When essential questions are posed at the beginning of a unit, they can become a way of signalling to students where the unit is going to take them, and can supplement the ‘W’ of WHERETO. For example, discussing the question ‘What can we learn from the past?’ at the beginning of a unit would signal that the past experiences cited in the unit would be looked at from the lens of the lessons they carry. The discussion could then bring to the fore ideas that would be used to make important connections later.

3. Answer student responses with questions

This is a method that many teachers swear by, where teachers respond to student responses during a discussion on an essential question with questions that gently lead them in one direction. For example, the following question from a student – ‘why should we study stories from time periods that don’t even relate to us?’ could be responded to with the question ‘what message would you want to pass on to people who live 5 (or 50, 100, or 200) years from now?’ This would probe the student to think about messages that seem important and why anybody would want to pass on what they think is important or interesting. Students are therefore led to construct meaning rather than receive it.

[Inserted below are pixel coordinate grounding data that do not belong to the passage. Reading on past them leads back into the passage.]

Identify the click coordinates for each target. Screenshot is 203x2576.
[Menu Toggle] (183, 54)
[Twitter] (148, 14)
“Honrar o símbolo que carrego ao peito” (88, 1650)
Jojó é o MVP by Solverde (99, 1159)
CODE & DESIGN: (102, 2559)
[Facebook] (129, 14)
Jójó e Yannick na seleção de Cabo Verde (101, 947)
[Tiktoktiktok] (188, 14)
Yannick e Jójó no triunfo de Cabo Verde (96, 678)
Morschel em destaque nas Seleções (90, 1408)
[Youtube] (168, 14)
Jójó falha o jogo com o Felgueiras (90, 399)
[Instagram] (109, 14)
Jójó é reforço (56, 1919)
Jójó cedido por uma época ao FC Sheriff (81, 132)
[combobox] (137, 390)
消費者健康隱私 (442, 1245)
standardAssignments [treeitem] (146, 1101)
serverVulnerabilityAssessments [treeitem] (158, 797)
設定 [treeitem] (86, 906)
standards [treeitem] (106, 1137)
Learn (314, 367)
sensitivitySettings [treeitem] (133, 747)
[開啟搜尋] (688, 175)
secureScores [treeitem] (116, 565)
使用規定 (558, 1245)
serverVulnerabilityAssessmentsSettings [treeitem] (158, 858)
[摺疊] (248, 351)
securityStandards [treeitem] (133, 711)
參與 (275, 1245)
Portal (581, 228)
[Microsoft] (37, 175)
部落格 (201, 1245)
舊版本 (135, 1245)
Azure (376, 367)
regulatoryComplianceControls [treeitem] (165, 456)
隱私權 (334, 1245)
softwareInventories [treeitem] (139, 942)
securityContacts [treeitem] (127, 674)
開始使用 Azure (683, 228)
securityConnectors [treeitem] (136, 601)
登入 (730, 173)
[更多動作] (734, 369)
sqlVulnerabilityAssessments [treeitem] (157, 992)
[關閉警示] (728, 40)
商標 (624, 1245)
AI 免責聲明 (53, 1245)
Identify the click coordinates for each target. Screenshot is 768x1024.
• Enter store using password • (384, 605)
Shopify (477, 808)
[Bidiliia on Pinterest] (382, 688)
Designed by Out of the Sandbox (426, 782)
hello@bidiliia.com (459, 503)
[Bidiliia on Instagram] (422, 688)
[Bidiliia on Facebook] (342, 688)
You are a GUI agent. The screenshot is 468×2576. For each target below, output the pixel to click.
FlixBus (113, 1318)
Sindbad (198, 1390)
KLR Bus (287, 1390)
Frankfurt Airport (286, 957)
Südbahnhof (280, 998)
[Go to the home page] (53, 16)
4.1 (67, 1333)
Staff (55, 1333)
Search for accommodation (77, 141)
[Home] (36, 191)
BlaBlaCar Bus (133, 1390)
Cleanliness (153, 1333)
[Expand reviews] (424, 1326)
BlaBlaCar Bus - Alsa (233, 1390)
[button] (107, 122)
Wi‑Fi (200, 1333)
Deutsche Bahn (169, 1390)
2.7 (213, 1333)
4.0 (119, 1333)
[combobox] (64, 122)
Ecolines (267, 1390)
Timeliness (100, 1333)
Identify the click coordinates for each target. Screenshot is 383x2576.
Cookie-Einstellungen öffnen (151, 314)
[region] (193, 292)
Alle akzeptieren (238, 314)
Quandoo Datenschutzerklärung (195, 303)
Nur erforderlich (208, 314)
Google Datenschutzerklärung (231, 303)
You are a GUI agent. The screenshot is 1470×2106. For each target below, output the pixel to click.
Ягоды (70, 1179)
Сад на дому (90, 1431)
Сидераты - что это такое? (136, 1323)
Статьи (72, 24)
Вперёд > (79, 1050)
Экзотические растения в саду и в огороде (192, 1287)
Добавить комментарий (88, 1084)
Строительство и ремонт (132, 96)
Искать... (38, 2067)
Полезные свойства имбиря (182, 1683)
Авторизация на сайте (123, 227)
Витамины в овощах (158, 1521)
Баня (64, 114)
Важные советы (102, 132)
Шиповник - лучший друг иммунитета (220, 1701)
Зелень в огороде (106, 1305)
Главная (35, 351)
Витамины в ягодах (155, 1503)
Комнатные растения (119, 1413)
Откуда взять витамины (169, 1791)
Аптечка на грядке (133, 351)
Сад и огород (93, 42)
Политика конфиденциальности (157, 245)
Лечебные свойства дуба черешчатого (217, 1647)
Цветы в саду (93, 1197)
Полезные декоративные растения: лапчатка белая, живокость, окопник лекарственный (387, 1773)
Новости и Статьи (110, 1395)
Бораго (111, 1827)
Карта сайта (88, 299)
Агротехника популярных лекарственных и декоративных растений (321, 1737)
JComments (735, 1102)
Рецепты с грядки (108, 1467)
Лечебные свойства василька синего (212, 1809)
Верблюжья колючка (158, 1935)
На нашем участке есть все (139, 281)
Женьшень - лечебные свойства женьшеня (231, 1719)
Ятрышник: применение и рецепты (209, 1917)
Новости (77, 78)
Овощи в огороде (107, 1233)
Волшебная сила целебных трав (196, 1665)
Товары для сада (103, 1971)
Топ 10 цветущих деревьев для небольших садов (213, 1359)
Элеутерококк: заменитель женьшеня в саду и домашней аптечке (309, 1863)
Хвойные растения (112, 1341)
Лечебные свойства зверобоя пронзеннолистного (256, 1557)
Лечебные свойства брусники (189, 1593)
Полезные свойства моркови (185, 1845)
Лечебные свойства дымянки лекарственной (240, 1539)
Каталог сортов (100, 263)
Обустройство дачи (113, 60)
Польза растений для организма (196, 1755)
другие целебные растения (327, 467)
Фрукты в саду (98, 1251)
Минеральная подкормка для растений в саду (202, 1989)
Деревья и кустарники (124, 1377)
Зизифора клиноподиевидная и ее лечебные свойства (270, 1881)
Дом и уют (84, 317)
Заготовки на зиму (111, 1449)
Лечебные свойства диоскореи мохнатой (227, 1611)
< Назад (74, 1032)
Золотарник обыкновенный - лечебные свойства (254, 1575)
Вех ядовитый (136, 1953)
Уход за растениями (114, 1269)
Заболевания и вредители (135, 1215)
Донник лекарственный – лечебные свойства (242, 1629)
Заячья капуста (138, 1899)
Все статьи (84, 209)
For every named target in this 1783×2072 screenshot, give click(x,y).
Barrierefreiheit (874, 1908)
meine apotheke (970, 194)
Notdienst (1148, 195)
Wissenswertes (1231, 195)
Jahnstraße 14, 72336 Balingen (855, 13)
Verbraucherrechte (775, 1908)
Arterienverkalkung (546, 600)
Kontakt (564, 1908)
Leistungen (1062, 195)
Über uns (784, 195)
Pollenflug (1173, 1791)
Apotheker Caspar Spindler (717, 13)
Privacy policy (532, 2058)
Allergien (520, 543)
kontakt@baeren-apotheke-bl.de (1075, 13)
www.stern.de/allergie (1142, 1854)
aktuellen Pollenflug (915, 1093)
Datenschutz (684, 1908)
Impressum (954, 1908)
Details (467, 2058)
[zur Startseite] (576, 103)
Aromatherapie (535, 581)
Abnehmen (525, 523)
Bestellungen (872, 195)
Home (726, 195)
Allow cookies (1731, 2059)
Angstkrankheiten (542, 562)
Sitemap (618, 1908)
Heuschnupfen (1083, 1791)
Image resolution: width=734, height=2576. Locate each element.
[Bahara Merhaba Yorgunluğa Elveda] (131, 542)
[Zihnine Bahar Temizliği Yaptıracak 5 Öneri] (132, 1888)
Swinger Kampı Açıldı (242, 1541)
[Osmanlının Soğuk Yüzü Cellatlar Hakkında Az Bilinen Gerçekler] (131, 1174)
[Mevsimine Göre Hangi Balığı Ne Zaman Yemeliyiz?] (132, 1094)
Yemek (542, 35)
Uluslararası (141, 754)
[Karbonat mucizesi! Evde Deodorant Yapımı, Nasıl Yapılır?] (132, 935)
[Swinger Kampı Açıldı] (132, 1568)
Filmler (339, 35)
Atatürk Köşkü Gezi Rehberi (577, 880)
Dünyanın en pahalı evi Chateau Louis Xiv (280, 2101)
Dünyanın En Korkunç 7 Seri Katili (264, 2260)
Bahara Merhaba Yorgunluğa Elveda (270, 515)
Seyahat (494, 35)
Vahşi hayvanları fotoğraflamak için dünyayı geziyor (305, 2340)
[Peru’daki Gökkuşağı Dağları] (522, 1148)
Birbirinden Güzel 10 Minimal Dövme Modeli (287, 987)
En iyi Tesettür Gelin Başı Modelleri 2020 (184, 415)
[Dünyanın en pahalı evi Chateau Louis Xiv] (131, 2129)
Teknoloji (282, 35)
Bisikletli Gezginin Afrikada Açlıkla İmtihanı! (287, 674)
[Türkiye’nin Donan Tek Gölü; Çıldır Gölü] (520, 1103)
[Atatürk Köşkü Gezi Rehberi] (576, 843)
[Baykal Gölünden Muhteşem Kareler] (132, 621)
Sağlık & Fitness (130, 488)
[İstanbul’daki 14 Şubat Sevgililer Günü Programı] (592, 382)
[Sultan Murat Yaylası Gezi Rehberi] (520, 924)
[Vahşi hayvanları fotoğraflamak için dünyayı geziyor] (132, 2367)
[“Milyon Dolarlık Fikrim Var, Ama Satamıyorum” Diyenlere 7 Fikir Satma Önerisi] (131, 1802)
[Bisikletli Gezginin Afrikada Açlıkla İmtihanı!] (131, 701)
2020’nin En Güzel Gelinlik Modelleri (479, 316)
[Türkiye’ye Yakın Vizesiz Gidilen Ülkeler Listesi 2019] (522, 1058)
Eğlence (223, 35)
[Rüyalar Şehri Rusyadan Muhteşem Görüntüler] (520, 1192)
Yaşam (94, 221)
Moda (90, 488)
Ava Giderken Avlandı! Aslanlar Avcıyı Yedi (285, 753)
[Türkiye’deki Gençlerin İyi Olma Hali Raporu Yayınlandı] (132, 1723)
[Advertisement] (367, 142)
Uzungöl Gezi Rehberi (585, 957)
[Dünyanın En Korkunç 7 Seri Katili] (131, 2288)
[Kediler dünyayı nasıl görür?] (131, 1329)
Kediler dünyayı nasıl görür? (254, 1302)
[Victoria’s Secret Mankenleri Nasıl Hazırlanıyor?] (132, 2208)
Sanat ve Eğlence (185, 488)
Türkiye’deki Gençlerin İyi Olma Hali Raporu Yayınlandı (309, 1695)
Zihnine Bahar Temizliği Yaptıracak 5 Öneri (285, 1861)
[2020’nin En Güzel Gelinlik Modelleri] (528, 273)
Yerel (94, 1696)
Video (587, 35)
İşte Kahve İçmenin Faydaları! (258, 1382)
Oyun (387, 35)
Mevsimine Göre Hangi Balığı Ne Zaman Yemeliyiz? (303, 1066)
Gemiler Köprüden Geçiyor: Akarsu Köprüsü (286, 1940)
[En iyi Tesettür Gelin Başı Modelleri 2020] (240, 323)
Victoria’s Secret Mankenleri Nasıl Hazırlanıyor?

4. Use them as creative writing prompts and group discussion topics

Embedding essential questions within various aspects of classroom activities – such as journal, blog or essay prompts, group discussions, or as assignment questions – ensures deep engagement. The writing work from these prompts can be extended to allow for cross-pollination of ideas and animated discussion, by dividing students into groups or pairs and having them discuss each others’ answers to the essential questions. Debates, group discussions, and socratic seminars can also revolve around essential questions.

5. Make them personal for students

Essential questions that relate ideas to students’ lives or challenge their assumptions can manifest more intense inquiry and brainstorming, as they give students a personal stake in the discussion. An example of such an essential question would be,  ‘What should I do when the text doesn’t make any sense?’, and ‘What strategies do I have for managing setbacks?’

6. Set a safe space to engage

Reminding students consistently that there is no wrong answer and that the essential question at hand is about the process, will encourage them to inquire more freely and make meaning authentically. Similarly, students can be told that they can choose to engage with certain questions and let go of others. Teachers can also create a safe space for students by modelling and working through mistakes.

7. Widening the medium for giving or seeking answers

Students can be asked to answer some essential questions in creative ways, for example by using drawings, social media, debates, songwriting or musical composition, games, and concept maps.